[Saved entries]
· · · ·

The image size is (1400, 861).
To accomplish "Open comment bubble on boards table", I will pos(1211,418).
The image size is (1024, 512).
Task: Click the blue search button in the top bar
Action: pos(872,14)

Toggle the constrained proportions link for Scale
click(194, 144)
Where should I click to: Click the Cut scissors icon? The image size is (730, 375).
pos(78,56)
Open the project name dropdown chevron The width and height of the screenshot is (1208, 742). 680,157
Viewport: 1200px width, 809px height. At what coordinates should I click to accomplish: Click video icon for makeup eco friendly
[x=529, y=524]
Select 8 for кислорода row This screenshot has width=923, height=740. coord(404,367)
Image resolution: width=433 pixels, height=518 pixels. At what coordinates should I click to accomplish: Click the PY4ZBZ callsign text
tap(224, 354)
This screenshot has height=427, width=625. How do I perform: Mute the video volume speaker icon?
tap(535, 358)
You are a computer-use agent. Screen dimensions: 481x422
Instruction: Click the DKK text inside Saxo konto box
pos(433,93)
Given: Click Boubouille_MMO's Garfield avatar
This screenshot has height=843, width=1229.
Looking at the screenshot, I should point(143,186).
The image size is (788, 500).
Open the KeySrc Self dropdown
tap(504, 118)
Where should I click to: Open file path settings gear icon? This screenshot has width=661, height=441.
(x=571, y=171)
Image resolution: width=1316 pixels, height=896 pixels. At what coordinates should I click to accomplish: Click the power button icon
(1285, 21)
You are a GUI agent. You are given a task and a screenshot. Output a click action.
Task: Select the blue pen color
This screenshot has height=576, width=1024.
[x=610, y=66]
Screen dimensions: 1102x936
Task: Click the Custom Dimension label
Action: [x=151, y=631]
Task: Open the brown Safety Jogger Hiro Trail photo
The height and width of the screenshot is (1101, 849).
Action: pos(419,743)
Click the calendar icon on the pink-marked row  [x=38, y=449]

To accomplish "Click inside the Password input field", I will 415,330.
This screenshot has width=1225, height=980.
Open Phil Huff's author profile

· · · ·

### TASK TO COMPLETE
All the records above need to be output exactly, with none omitted.

### EXERCISE OUTPUT
The image size is (1400, 861).
To accomplish "Open comment bubble on boards table", I will pos(1211,418).
The image size is (1024, 512).
Task: Click the blue search button in the top bar
Action: pos(872,14)

Toggle the constrained proportions link for Scale
click(194, 144)
Where should I click to: Click the Cut scissors icon? The image size is (730, 375).
pos(78,56)
Open the project name dropdown chevron The width and height of the screenshot is (1208, 742). 680,157
Viewport: 1200px width, 809px height. At what coordinates should I click to accomplish: Click video icon for makeup eco friendly
[x=529, y=524]
Select 8 for кислорода row This screenshot has width=923, height=740. coord(404,367)
Image resolution: width=433 pixels, height=518 pixels. At what coordinates should I click to accomplish: Click the PY4ZBZ callsign text
tap(224, 354)
This screenshot has height=427, width=625. How do I perform: Mute the video volume speaker icon?
tap(535, 358)
You are a computer-use agent. Screen dimensions: 481x422
Instruction: Click the DKK text inside Saxo konto box
pos(433,93)
Given: Click Boubouille_MMO's Garfield avatar
This screenshot has height=843, width=1229.
Looking at the screenshot, I should point(143,186).
The image size is (788, 500).
Open the KeySrc Self dropdown
tap(504, 118)
Where should I click to: Open file path settings gear icon? This screenshot has width=661, height=441.
(x=571, y=171)
Image resolution: width=1316 pixels, height=896 pixels. At what coordinates should I click to accomplish: Click the power button icon
(1285, 21)
You are a GUI agent. You are given a task and a screenshot. Output a click action.
Task: Select the blue pen color
This screenshot has height=576, width=1024.
[x=610, y=66]
Screen dimensions: 1102x936
Task: Click the Custom Dimension label
Action: [x=151, y=631]
Task: Open the brown Safety Jogger Hiro Trail photo
The height and width of the screenshot is (1101, 849).
Action: pos(419,743)
Click the calendar icon on the pink-marked row  [x=38, y=449]

To accomplish "Click inside the Password input field", I will 415,330.
This screenshot has width=1225, height=980.
Open Phil Huff's author profile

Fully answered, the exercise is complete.